The task: In the records that follow, find each line containing "computer" and copy it.

Collected data entries:
◇ ◇ ◇ ◇ ◇ ◇ ◇

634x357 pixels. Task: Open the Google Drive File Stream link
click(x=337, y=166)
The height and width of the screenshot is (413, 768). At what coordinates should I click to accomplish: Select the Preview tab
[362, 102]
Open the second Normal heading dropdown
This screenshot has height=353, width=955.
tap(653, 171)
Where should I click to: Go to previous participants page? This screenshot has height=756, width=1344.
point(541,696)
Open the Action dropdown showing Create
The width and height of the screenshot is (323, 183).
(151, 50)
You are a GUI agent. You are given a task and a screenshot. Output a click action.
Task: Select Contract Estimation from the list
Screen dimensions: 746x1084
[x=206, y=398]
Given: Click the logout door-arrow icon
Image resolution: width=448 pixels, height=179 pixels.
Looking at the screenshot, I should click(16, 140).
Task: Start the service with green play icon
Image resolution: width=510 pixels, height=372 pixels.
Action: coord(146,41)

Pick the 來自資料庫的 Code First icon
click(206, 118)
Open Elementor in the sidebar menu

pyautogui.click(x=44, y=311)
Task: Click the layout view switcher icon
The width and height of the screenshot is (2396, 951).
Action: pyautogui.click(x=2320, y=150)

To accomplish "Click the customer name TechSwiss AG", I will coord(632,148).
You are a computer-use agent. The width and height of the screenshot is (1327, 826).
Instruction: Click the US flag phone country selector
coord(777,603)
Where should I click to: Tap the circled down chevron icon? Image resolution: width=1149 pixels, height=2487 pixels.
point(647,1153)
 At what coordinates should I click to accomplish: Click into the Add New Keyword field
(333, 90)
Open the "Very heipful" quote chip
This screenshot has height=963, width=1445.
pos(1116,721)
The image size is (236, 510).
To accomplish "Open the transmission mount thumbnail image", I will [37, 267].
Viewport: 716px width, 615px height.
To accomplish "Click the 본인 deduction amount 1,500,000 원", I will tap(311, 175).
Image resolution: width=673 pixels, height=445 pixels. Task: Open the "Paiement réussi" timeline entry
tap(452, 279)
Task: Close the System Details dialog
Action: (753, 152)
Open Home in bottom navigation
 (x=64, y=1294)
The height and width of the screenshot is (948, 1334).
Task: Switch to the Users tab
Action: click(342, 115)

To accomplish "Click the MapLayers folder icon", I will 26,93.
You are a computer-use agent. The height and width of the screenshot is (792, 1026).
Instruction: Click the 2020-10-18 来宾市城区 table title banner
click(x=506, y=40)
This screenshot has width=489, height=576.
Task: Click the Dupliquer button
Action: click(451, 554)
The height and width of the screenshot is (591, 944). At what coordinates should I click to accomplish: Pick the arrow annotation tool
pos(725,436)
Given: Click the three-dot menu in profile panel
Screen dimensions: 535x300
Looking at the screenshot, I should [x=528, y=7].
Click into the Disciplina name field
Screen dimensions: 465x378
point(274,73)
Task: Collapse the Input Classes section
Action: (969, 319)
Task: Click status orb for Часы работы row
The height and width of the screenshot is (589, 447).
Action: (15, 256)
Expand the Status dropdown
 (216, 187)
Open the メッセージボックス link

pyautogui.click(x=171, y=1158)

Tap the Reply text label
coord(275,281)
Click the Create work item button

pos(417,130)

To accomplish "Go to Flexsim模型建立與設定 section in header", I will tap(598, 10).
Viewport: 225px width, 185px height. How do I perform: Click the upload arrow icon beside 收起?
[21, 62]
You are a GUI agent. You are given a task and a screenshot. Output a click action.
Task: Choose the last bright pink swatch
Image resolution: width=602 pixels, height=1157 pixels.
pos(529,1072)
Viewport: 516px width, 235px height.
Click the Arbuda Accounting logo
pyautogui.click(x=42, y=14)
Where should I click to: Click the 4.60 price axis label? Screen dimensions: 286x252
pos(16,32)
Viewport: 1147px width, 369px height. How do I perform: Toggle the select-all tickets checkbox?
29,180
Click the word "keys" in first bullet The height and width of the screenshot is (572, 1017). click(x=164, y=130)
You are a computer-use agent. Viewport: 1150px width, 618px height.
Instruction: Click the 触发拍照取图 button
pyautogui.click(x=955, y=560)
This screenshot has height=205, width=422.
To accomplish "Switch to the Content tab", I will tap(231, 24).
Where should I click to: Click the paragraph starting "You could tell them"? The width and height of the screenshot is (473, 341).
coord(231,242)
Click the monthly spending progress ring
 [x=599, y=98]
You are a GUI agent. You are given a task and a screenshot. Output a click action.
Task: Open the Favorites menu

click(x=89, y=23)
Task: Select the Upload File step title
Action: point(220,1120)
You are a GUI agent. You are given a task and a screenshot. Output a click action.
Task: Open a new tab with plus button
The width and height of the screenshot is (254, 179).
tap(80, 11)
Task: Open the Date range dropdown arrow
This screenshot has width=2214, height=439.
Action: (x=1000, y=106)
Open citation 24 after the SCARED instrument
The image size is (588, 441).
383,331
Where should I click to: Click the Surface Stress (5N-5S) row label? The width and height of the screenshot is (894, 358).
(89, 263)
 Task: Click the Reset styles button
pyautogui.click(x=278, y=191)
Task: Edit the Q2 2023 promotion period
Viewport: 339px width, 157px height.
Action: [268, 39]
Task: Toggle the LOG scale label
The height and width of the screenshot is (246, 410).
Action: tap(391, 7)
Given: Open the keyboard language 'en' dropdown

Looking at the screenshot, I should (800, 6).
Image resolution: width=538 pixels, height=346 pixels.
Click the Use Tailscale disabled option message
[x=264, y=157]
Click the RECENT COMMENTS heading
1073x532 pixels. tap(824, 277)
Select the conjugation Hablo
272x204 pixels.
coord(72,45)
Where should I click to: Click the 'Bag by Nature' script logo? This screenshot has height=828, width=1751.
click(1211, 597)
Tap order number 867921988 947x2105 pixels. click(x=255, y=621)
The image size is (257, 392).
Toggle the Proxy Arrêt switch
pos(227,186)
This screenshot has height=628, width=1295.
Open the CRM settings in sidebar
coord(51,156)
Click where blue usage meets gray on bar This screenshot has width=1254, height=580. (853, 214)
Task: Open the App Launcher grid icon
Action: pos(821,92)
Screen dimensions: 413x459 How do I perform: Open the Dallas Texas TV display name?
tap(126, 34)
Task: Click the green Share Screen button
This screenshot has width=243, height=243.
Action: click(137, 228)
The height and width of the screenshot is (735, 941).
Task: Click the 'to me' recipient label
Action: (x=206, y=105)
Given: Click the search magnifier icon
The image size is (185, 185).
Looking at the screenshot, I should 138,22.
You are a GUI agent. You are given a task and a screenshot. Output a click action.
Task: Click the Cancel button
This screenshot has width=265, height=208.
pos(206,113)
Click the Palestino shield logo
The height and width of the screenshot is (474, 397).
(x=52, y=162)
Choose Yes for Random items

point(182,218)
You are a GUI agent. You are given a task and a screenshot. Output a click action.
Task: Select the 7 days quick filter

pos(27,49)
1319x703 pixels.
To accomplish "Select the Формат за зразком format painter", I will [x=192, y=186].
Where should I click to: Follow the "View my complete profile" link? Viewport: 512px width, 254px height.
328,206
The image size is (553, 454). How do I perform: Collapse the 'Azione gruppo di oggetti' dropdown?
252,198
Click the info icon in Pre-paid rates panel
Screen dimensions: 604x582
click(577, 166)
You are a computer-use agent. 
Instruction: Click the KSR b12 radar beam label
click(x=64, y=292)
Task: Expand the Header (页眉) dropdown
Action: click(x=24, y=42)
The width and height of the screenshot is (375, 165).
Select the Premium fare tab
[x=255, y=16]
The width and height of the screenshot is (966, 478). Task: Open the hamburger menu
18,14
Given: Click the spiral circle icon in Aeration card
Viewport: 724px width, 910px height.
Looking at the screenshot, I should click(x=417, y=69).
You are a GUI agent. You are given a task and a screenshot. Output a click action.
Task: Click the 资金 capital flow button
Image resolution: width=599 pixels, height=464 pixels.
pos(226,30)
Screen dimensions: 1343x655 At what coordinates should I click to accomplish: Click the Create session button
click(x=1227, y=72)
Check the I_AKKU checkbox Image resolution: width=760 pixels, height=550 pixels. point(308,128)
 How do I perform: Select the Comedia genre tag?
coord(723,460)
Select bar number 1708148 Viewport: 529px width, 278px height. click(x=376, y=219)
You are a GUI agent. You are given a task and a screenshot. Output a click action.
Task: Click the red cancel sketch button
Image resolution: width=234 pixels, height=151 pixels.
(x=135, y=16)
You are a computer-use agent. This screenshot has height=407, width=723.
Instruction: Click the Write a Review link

◇ ◇ ◇ ◇ ◇ ◇ ◇

Result:
You are a computer-use agent. The width and height of the screenshot is (1327, 826).
You are a computer-use agent. The height and width of the screenshot is (792, 1026).
You are a computer-use agent. Viewport: 1150px width, 618px height.
You are a computer-use agent. 
You are a computer-use agent. This screenshot has height=407, width=723.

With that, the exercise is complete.